A population pharmacokinetic (PK) model of metformin regarding immediate and extended release formulations under fasted and fed conditions
Nina Scherer (1), Christiane Dings (1), Jan Freijer (2), Valerie Nock (2), Thorsten Lehr (1)
(1) Clinical Pharmacy, Saarland University, Saarbruecken, Germany, (2) Boehringer Ingelheim Pharma GmbH & Co. KG, Biberach an der Riss, Germany
Objectives: Metformin is a widely used biguanide glucose lowering agent and used as the first-line treatment for type 2 diabetes mellitus [1]. The available PK data of metformin indicates a high interindividual and intraindividual variability. We aimed to develop a mathematical model describing the PK of metformin after single and multiple dose of different formulations, and to determine the effect of covariates.
Methods: Metformin plasma concentration-time profiles and corresponding urinary data were used from four clinical phase I trials in healthy adults performed by Boehringer Ingelheim. Volunteers received immediate (IR) or extended release (ER) formulations between 850 mg and 1500 mg as single or multiple dose administration under fasted or fed conditions. The PK model was developed stepwise: first, the structural and the stochastic model were developed. Secondly, a covariate analysis was performed. Parameter estimation and simulations were performed using non-linear-mixed-effects methods implemented in the software NONMEM (version 7.3.0).
Results: The dataset included 5644 plasma and 316 urinary concentrations of metformin from 175 healthy subjects. 32 volunteers received multiple doses of IR and 143 of ER formulation. The PK profile of metformin in healthy volunteers was best described by a two-compartment disposition model following flip-flop kinetics, which is already described in literature [2] (first-order absorption rate constant 0.30 h-1; first-order elimination rate constant 1.07 h-1). To describe the PK of the ER formulation, a zero-order infusion into the absorption compartment was implemented with a duration of 2.34 h in fasted volunteers and increased under fed conditions to 4.00 h. The bioavailability was estimated as 27.7% using the total amount recovered in the urine. As metformin is not metabolized and fully cleared by the kidneys [3] this amount reflects the fraction absorbed and therewith the absolute bioavailability. The ER formulation has a 1.15-fold higher bioavailability compared to the IR formulation. Fed state increases the bioavailability by a factor of 1.67. The volumes of distribution were 30.0 l for central and 196 l for the peripheral compartment.

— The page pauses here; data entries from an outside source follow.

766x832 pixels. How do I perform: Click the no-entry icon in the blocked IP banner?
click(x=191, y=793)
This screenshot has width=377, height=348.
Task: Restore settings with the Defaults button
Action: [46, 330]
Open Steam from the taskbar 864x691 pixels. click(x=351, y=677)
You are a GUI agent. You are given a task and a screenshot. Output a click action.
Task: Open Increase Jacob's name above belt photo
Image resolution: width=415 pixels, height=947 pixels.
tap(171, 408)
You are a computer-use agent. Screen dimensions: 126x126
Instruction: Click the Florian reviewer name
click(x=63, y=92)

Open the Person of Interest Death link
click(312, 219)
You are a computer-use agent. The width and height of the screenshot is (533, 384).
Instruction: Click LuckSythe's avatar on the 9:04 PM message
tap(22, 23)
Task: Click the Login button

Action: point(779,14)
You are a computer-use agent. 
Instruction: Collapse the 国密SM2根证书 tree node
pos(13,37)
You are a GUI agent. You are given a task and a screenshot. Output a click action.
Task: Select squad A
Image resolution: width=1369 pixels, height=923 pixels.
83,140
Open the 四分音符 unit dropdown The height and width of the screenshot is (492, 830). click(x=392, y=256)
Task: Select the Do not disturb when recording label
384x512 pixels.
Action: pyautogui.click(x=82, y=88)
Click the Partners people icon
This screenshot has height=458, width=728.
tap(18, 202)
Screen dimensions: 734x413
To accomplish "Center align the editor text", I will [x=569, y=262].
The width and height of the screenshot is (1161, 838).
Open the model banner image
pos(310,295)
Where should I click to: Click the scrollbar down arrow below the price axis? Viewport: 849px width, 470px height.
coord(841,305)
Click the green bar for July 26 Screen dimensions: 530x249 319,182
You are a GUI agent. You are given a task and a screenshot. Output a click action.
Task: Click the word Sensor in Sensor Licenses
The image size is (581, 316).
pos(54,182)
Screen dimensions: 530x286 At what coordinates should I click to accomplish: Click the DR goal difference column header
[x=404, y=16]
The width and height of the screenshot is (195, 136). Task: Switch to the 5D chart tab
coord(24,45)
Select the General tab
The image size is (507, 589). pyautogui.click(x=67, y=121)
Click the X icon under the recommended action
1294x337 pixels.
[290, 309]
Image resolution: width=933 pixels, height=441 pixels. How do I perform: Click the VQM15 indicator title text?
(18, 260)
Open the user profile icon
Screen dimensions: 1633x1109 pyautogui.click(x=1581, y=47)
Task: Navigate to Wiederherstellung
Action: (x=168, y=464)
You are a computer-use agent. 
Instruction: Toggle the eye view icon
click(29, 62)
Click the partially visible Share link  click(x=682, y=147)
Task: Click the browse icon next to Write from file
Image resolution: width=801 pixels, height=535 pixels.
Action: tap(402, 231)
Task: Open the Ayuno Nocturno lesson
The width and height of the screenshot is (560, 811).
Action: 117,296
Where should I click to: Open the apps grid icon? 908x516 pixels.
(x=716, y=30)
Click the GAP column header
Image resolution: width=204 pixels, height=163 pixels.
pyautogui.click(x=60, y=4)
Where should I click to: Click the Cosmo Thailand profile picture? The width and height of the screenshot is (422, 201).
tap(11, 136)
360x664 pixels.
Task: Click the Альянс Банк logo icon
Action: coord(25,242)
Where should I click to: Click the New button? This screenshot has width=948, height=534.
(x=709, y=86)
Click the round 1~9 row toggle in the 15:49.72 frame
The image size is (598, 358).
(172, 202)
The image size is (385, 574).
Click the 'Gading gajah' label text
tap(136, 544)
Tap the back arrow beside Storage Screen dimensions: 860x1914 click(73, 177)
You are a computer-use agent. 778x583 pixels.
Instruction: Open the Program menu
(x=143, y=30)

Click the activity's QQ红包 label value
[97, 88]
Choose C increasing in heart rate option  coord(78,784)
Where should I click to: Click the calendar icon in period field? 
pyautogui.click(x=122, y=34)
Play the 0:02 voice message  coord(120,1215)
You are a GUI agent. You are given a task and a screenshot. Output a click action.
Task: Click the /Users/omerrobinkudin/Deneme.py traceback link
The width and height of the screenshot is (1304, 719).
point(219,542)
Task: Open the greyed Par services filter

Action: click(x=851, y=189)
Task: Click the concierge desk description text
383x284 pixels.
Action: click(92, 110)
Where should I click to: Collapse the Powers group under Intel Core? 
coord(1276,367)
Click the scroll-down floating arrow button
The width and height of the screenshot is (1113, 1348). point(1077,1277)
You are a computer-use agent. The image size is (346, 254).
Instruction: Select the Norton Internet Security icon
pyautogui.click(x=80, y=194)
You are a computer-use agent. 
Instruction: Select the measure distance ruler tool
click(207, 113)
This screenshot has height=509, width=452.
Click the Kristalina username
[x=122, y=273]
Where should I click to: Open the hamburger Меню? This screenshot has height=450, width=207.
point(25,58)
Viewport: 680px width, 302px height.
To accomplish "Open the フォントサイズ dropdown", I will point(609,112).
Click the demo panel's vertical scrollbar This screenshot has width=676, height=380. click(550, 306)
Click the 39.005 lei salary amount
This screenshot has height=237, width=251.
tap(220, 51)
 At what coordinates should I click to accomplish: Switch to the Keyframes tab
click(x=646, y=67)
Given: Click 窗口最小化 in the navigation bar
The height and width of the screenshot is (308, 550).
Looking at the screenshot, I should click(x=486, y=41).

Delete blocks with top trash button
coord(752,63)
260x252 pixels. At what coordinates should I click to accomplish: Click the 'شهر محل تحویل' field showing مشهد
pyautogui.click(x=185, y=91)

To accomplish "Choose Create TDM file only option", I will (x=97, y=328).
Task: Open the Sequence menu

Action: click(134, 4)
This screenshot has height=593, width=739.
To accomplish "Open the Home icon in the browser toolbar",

Conclusions: Metformin blood concentrations as well as urinary concentrations were accurately quantified by a two-compartment model. Food-intake, different formulations and administration regimen were implemented as covariates.
References:
[1] Inzucchi SE et al. Management of Hyperglycemia in Type 2 Diabetes, 2015: A Patient-Centered Approach: Update to a position statement of the american diabetes association and the european association for the study of diabetes. Diabetes Care. 2015;38(1):140–9.
[2] Pentikäinen PJ et al. Pharmacokinetics of metformin after intravenous and oral administration to man. Eur J Clin Pharmacol. 1979;16(3):195–202.
[3] Graham GG et al. Clinical Pharmacokinetics of Metf ormin. Clin Pharmacokinet. 2011;50(2):81–98.